▶ [WHAT THE TASK ASKS] For this listing, the lines between the one holding "848x700 pixels. Task: Enable" and the one holding "Task: Choose Refresh from the context menu", inclusive, must be set down exactly.
------------------------------
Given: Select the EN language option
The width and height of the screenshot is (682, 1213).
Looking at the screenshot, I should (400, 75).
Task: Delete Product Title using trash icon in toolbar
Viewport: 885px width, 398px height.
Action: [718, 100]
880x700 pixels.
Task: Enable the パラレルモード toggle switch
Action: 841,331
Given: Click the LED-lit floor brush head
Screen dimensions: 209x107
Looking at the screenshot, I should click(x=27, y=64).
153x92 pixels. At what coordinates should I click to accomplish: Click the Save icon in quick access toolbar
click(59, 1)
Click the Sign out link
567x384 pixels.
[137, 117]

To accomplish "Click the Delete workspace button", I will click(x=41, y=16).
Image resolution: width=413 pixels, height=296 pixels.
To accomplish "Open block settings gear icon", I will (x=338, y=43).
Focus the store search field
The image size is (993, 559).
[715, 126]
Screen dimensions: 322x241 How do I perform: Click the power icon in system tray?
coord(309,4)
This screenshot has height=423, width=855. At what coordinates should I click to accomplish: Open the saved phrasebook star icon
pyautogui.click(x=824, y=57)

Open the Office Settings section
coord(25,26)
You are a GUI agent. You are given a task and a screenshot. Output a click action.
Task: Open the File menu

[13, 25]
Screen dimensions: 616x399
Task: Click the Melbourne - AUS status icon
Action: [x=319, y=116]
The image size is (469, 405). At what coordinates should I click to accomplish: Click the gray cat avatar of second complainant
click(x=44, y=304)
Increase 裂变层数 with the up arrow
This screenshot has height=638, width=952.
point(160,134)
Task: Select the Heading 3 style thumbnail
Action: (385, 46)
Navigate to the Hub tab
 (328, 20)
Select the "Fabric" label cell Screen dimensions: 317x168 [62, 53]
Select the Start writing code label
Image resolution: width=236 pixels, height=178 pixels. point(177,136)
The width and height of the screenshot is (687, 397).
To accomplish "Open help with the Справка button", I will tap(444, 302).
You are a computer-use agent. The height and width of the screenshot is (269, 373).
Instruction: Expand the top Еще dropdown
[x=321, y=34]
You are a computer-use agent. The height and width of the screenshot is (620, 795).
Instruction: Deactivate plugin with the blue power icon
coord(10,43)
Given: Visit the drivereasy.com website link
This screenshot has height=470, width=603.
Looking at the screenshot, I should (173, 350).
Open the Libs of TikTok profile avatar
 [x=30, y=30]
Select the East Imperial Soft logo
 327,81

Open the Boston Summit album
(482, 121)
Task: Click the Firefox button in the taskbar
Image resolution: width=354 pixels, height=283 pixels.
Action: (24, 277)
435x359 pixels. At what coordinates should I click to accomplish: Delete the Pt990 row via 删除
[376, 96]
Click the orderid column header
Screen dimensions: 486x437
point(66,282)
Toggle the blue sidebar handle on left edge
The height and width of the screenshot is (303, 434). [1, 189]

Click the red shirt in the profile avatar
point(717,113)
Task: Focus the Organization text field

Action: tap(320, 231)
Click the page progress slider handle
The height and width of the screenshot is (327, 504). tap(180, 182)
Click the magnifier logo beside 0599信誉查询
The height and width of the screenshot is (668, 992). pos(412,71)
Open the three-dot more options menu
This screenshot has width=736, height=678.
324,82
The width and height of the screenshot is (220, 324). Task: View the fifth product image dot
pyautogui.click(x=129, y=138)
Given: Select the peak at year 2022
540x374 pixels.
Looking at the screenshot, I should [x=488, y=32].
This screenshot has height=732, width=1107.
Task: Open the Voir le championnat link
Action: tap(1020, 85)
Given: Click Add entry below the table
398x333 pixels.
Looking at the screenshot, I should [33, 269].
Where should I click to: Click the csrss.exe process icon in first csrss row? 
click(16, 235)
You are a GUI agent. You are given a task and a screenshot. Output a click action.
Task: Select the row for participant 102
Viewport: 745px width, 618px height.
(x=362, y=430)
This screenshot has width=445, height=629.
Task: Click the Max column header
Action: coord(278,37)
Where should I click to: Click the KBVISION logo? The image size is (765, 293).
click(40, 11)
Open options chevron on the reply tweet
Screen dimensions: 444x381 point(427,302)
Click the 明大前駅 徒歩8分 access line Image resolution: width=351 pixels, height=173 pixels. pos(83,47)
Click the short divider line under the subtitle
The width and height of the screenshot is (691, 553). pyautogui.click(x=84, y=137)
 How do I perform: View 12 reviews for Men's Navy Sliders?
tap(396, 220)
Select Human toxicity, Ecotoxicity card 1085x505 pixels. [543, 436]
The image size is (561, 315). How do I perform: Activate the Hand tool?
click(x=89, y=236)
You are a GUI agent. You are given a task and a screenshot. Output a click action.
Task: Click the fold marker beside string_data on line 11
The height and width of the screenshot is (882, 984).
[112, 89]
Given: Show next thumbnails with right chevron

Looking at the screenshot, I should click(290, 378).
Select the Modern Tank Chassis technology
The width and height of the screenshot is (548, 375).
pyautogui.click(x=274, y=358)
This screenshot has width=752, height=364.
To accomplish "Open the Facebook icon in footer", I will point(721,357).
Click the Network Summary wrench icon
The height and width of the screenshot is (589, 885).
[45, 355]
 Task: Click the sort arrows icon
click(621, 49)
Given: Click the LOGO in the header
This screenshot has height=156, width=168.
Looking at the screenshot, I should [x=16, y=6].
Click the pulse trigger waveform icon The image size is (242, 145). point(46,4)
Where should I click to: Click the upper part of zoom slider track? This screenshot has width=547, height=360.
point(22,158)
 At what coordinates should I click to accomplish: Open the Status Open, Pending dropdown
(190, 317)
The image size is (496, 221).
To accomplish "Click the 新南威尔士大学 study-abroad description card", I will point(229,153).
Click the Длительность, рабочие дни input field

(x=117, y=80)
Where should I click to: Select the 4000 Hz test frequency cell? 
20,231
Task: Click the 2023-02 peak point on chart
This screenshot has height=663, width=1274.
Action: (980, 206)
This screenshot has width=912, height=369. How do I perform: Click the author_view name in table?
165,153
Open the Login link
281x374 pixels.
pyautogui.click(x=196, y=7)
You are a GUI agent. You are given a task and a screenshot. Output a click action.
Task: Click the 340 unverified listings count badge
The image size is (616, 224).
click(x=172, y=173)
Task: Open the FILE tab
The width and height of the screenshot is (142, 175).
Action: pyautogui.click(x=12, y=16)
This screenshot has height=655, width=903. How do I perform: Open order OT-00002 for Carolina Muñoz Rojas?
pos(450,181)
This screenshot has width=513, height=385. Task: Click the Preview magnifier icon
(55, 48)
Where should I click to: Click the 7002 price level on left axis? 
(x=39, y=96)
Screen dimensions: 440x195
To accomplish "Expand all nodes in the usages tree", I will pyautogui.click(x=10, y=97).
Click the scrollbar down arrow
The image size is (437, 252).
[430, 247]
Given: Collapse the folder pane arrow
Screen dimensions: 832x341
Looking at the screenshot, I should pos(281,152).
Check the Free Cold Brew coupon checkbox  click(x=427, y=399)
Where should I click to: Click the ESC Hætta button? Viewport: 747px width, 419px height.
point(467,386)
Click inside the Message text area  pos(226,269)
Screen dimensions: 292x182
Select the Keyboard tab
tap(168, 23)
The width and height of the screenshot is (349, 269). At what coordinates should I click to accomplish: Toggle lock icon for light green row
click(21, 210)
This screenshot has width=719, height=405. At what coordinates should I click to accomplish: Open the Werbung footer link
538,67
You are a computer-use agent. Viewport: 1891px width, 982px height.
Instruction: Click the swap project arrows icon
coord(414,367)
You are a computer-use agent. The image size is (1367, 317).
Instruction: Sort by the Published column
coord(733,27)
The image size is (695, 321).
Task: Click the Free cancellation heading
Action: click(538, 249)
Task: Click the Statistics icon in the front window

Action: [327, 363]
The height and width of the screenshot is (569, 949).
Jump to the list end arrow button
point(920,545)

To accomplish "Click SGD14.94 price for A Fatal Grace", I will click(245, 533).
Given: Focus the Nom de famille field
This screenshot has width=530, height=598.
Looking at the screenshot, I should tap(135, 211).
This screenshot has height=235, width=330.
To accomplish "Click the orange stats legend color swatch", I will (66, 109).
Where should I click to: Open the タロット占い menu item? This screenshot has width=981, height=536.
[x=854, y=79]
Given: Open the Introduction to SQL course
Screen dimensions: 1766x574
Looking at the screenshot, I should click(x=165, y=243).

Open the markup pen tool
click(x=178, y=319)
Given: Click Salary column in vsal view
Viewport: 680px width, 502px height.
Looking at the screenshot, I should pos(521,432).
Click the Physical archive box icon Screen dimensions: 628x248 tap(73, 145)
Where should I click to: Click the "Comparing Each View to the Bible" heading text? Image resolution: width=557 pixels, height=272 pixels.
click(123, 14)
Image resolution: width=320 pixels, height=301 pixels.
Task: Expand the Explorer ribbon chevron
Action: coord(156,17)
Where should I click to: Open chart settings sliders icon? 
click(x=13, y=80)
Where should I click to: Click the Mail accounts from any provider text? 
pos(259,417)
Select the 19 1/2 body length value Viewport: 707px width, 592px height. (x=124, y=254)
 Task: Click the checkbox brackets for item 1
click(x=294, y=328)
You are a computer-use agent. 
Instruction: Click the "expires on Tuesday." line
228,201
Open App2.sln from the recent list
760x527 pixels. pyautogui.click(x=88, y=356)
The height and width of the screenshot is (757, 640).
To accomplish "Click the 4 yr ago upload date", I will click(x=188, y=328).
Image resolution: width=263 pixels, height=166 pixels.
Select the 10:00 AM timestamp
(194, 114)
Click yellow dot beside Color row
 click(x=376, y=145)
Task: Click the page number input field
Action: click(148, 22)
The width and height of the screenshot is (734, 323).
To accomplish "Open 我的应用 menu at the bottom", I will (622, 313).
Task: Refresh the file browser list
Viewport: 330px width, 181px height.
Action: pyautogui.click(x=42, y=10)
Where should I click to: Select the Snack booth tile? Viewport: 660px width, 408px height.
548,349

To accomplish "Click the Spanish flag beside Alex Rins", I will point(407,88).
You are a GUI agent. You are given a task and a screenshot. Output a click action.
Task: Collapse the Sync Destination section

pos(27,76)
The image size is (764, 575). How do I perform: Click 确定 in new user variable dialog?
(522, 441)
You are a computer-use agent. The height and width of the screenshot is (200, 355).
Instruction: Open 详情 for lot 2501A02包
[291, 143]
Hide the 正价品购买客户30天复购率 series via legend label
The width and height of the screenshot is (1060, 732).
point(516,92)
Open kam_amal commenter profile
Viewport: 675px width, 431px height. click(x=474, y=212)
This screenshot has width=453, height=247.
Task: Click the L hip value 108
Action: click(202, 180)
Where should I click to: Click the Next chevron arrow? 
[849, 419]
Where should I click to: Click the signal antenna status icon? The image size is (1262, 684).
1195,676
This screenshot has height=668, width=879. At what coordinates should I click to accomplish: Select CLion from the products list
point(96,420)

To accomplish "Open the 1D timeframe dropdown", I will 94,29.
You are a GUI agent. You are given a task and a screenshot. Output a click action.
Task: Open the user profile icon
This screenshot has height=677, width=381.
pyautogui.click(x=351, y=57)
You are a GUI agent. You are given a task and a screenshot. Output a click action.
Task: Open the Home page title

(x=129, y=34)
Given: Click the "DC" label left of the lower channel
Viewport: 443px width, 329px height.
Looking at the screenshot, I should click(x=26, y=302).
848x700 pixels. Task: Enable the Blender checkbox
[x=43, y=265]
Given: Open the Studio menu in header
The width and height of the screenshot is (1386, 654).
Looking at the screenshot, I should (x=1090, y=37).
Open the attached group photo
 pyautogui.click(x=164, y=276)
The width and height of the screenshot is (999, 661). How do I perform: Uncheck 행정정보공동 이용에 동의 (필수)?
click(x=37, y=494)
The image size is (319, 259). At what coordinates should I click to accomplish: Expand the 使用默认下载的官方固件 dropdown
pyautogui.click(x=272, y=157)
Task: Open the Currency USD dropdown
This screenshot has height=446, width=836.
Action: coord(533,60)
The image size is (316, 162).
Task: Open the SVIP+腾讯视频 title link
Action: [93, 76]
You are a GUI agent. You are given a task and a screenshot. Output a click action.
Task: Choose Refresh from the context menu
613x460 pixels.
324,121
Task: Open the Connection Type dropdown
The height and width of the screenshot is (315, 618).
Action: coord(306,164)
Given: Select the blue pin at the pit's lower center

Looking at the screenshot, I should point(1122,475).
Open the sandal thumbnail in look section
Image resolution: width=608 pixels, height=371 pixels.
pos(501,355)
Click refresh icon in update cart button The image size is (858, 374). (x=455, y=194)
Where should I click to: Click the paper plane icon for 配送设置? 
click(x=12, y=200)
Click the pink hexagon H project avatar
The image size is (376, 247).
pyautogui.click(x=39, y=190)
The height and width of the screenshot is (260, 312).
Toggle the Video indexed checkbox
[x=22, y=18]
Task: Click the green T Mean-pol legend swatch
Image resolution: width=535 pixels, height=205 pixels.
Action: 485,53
------------------------------
▶ [RESULT OF THE TASK]
848x700 pixels. Task: Enable the Blender checkbox
[x=43, y=265]
Given: Open the Studio menu in header
The width and height of the screenshot is (1386, 654).
Looking at the screenshot, I should (x=1090, y=37).
Open the attached group photo
 pyautogui.click(x=164, y=276)
The width and height of the screenshot is (999, 661). How do I perform: Uncheck 행정정보공동 이용에 동의 (필수)?
click(x=37, y=494)
The image size is (319, 259). At what coordinates should I click to accomplish: Expand the 使用默认下载的官方固件 dropdown
pyautogui.click(x=272, y=157)
Task: Open the Currency USD dropdown
This screenshot has height=446, width=836.
Action: coord(533,60)
The image size is (316, 162).
Task: Open the SVIP+腾讯视频 title link
Action: [93, 76]
You are a GUI agent. You are given a task and a screenshot. Output a click action.
Task: Choose Refresh from the context menu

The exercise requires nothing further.